Looking across at her, feeling more content than he’d felt in a long time, Bryan had to remind himself of his reason for bringing her there.
“I hoped you’d enjoy getting away. You work too much.”
“I know.”
“So why do you? Surely there are other ways to stay busy.” God, woman, tell me what I have to know before I fall for you and hurt us both.
She put her sandwich down, turning to look up at the mountain. The chair lift taking visitors up one side of the mountain was visible from where they sat.
“I’m in a man’s world, and I’ve always had the feeling that if I relax too much, if I let go for even a minute, I may lose it all.”
He looked at her profile, the delicate features. What a contradiction she was. So feminine, yet so driven to succeed. “You’re talking about a multimillion-dollar empire!”
She turned her head, looking straight at him. “And do you know how many men are just waiting for me to make that one mistake that’ll let them eat me alive?”
“Then what made you get into the business to begin with, if you feel that way?”
“I took it over from my parents.”
“Couldn’t you have sold it, used the money to invest in something else?”
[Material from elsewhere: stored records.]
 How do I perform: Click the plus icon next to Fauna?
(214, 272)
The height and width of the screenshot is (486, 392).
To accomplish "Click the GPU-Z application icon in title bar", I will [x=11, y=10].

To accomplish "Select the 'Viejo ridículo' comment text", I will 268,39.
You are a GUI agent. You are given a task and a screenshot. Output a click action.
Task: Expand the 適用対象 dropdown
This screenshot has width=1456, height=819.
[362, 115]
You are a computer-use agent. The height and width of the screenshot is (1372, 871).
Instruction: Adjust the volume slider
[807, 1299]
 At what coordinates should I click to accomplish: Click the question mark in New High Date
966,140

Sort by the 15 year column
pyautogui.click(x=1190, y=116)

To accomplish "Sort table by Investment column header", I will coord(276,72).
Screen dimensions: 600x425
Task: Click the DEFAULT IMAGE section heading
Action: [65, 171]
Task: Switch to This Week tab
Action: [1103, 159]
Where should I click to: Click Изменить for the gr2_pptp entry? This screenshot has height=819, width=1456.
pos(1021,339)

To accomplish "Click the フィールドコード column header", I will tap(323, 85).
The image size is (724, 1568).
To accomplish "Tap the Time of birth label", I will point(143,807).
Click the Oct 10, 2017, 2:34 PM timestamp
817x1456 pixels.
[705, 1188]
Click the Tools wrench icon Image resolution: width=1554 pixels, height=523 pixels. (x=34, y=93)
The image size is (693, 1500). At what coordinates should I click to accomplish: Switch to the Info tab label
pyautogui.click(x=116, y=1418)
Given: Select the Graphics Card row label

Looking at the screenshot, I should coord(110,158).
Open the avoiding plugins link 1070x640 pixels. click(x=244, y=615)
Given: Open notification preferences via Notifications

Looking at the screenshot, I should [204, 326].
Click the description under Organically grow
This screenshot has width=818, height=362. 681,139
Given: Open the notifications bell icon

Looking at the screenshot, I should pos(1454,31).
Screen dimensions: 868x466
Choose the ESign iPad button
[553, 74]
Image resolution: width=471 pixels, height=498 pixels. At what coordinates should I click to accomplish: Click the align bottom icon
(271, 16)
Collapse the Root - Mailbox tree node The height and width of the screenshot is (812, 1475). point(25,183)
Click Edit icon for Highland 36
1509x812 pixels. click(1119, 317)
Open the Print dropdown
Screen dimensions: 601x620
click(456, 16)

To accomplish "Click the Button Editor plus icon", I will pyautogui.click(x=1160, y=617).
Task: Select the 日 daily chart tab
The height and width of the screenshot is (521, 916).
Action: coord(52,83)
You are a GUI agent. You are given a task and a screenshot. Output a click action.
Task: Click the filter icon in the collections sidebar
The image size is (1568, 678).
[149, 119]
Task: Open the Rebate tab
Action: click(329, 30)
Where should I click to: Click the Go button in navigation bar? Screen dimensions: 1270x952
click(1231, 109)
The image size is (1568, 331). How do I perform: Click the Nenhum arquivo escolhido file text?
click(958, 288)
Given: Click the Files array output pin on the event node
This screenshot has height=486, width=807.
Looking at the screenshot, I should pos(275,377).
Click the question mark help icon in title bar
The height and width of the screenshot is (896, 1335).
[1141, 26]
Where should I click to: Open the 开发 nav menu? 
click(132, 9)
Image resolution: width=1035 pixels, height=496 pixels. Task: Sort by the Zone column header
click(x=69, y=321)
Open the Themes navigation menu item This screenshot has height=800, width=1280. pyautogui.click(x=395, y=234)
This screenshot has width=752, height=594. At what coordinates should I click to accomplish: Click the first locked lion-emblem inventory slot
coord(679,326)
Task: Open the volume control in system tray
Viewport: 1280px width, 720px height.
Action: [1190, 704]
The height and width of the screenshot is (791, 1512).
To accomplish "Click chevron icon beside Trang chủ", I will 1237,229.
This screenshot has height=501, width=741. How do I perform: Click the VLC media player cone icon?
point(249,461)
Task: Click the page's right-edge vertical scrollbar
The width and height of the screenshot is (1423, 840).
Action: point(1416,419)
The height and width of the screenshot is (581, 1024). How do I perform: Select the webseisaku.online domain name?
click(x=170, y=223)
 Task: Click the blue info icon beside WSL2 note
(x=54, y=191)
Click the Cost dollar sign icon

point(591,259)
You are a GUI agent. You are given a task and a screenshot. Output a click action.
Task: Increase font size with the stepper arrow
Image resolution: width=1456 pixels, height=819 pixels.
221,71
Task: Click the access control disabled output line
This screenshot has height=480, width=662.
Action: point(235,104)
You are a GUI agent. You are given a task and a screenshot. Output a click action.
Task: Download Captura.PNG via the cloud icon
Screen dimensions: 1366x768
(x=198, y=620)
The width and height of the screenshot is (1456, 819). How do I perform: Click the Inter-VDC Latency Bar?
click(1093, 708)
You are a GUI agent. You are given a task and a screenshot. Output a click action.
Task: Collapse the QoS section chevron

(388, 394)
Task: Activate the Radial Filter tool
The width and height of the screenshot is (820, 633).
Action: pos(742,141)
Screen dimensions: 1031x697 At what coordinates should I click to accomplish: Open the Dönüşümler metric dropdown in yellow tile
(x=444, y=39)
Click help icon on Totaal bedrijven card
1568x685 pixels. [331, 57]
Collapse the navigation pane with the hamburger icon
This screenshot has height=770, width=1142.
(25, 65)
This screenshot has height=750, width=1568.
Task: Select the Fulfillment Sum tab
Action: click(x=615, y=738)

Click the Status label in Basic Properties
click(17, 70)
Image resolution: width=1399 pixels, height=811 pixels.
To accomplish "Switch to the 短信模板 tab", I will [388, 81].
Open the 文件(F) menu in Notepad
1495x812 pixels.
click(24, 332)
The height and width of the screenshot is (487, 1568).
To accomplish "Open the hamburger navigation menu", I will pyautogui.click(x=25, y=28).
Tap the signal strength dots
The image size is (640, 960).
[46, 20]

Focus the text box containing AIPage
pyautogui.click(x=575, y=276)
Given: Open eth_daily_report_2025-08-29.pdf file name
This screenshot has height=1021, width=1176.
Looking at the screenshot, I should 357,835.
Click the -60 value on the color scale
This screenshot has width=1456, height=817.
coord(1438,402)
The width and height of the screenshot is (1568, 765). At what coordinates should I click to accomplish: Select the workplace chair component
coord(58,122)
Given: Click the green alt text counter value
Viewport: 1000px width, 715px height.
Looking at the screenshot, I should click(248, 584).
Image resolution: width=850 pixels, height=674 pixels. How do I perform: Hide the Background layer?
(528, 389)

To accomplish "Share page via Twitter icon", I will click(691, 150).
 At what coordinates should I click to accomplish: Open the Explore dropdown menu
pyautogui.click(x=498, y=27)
“No, I couldn’t.” She shook her head, looking back at the mountain. “I needed to make a success of it, not sell it. I.needed to do it for them.”
Bryan sat up. “Why?”
“I was born late in their marriage. My mother was already in her forties and had thought herself beyond child-bearing age. They were good people and they loved me, but I was an intrusion in their lives, one they never really, wholeheartedly accepted.”
Bryan thought of his own family, feeling the familiar pang as he remembered how close they’d all been. “It must have been rough growing up,” he said, thankful suddenly for Shallowbrook and the years of his youth.